You remember the chilly mornings when you would awaken to Grandma’s voice as she sang songs of praise at the top of her lungs at 4 a.m. You always wondered where she got that confidence, that manner of existing like there was no one else in the world. You remember the transition at 5 a.m. when she would switch to intense prayer and mention each of you by name. She always prayed for you to excel in school, and you thought it rather general, a prayer for academic excellence, for it was made for almost everyone who was still in school, but you loved that it was personal, that it was her prayer for you.
Luckily, the great migration from the city to the countryside only happened once a year during Christmas. It was an arduous trip that required weeks of planning and heaps of money to make. You never liked the trip.
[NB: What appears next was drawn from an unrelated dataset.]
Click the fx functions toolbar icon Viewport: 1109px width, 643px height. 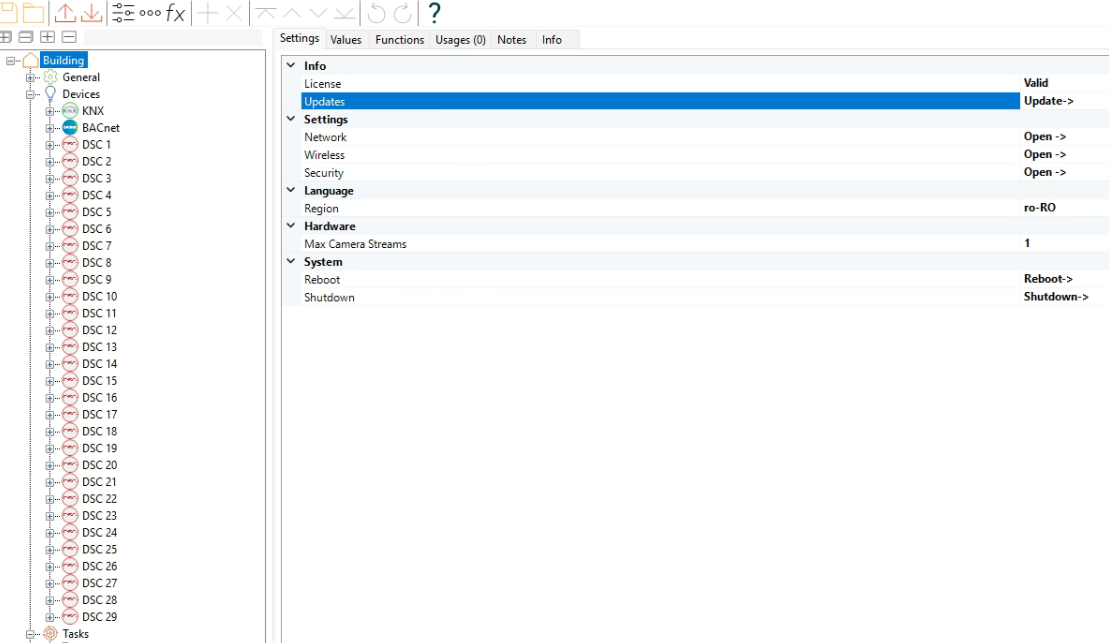click(x=175, y=13)
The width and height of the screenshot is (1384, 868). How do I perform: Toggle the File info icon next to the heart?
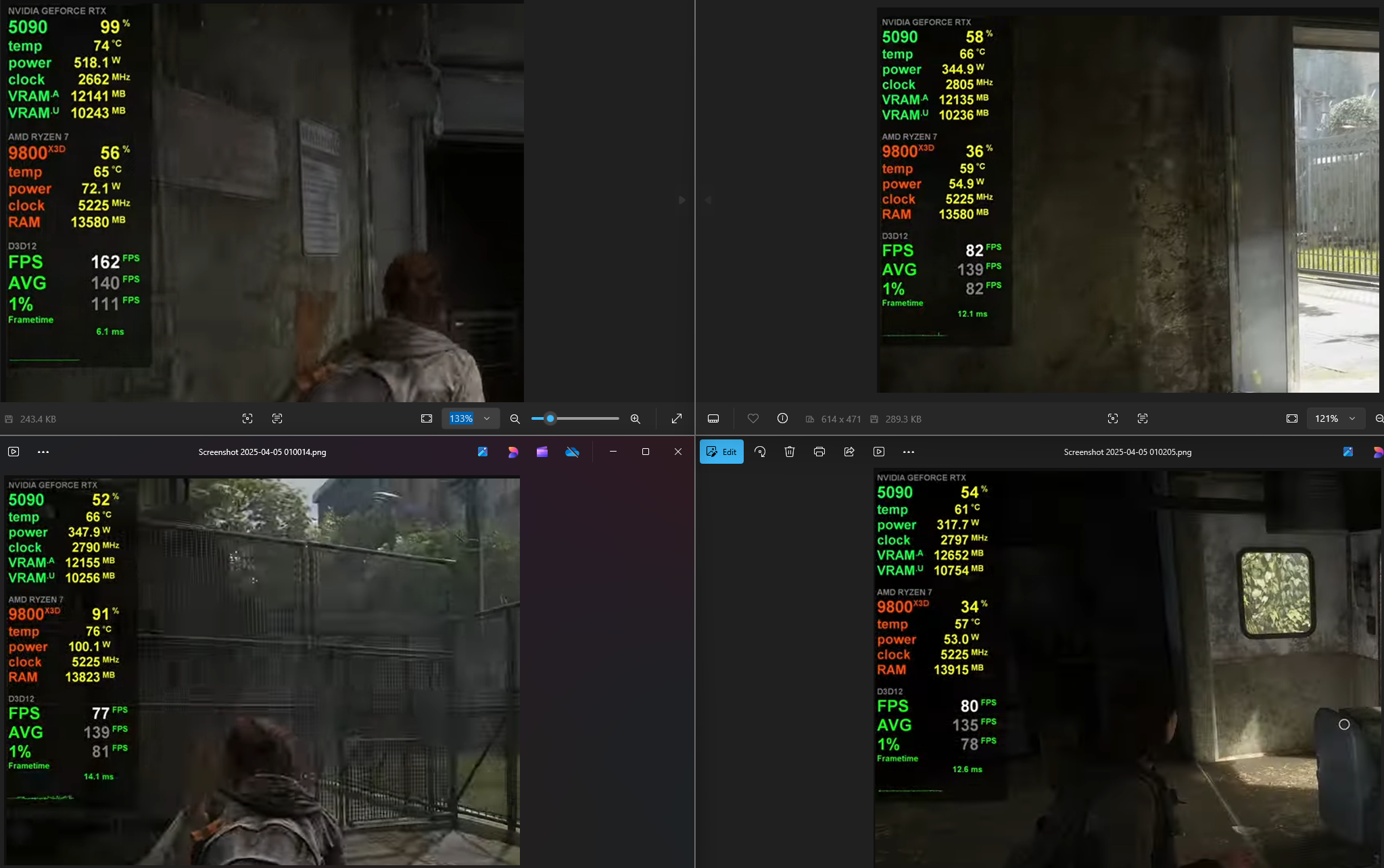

You hated the very foundation it was built upon; that the 25th of December had ceased to be the day to celebrate the birth of Jesus Christ, the son of God, and was instead a day to go and eat meat at Grandma’s home after paying double the fare on the day before. You hated the journeys too, in old rusty matatus with live chickens beneath your seat, briefcases on the roof, and bags on your lap that weighed you down upon seats so stiff that you always arrived with numb buttocks.
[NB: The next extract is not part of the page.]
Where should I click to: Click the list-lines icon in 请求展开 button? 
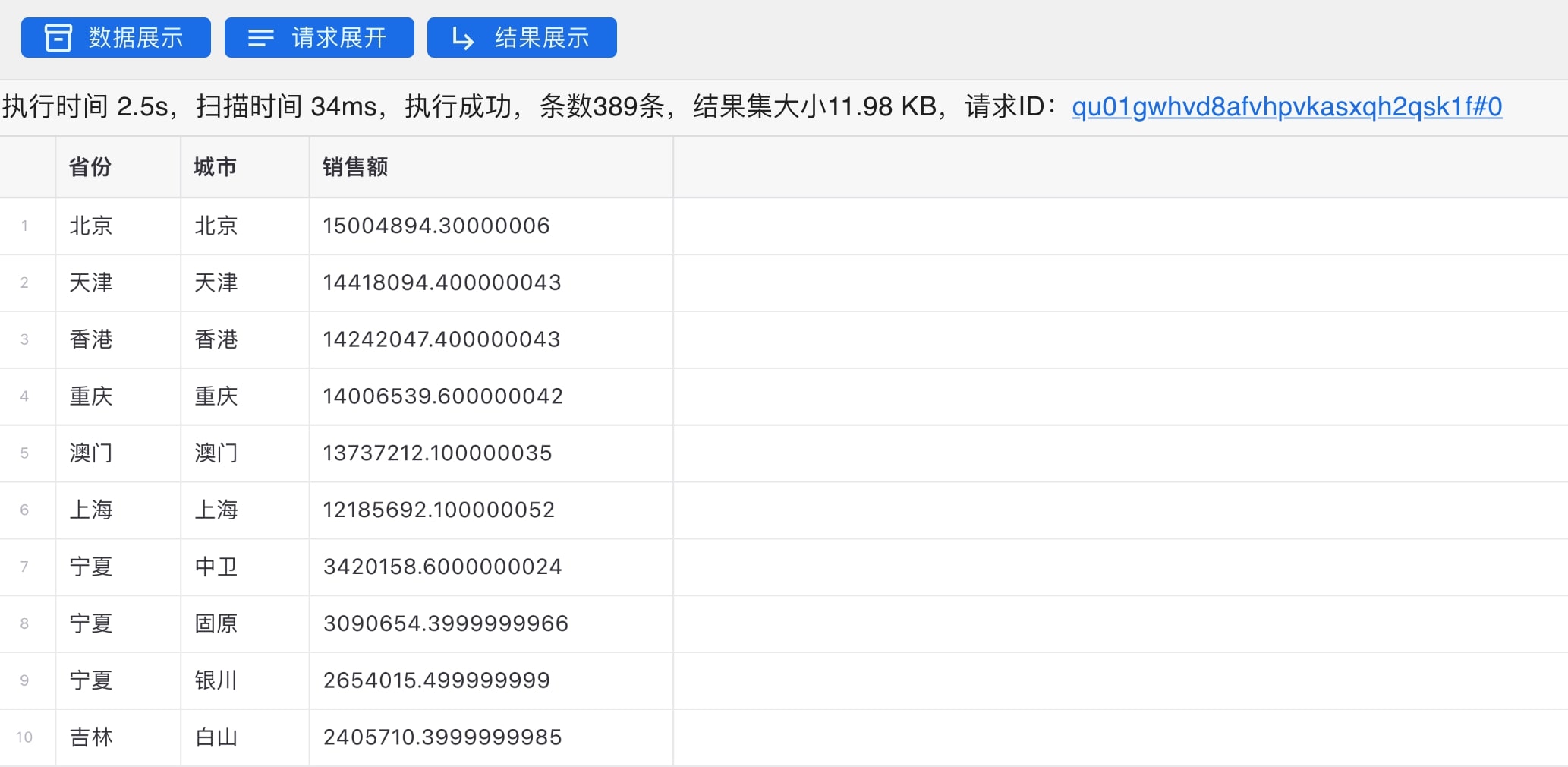click(260, 36)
You disliked the window seat passengers when you found yourself in the middle seat. You disliked how they opened the windows just a bit to let enough air in to cool themselves while smirking at the rest of you who were slowly becoming lightheaded from the heat. You hated the road too, with dust so nimble that it found its way into the seams of your shirt and a terrain so rough that the matatu would rock up and down, and the roof squished your afro. You also hated the scenery of banal earth and dried husks of maize because Christmas always came after harvest season when the fields were bare.
You hated the blankets at your Grandma’s house; old, musty, scratchy, and dusty, and they always triggered your sinuses, leaving you to sneeze and blow a runny nose all through the festivities. You always wished that everyone else had sinuses too. It was not because you wished them suffering but because you hoped that they could understand that it was possible that dust, the very essence of the earth, could make one sick.
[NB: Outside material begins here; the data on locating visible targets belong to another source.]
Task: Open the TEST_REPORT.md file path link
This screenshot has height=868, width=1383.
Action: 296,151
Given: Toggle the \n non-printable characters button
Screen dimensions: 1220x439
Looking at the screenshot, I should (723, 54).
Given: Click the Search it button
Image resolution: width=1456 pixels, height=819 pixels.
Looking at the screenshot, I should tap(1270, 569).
You feared the darkness of the windowless maize storage room that served as your bedroom when you slept at Grandma’s. You always felt as though something was crawling or slithering in the room, so you would scour and scan the room with the thoroughness of a customs officer before you decided to fall asleep while sniffling mucus back up your nostrils on the creaky bed your mother had told you used to be hers. You liked that your brother was also in the room with you, on a bed right beside yours. It gave you comfort and a false sense of safety in case the sounds you heard were not just all in your head.
You hated how he snored, though; that deep grumble that ended with a little high-pitched whistle always kept you up for a while as you stared into nothingness, waiting to fall asleep and awaken to Grandma’s singing at 4 a.m. The mornings were always deathly cold, but you would get out of your room as the sun arose because the aunties loved to sneer when you got up late, and your cousins would mock you, saying that the president had finally woken up.
You were inherently in charge of pegging the goats on the farm’s pasture section as the last born to your mother, and your cousins had nicknamed you ‘Bill Goats’ because of it. You loved goats, although the wide rectangular pupils on their eyes always freaked you out a little. You never liked the sogginess of the ropes that tied them to beams in their shed. It was not really the sogginess that upset you but what you knew the ropes were soggy of. It would stick with you, that smell of ammonia on your palms, regardless of how much soap you used. You were never strong enough to restrain the goats, and they would pull you along with them, leaving you to perform a walk-run movement that made your cousins laugh, and you felt out of place.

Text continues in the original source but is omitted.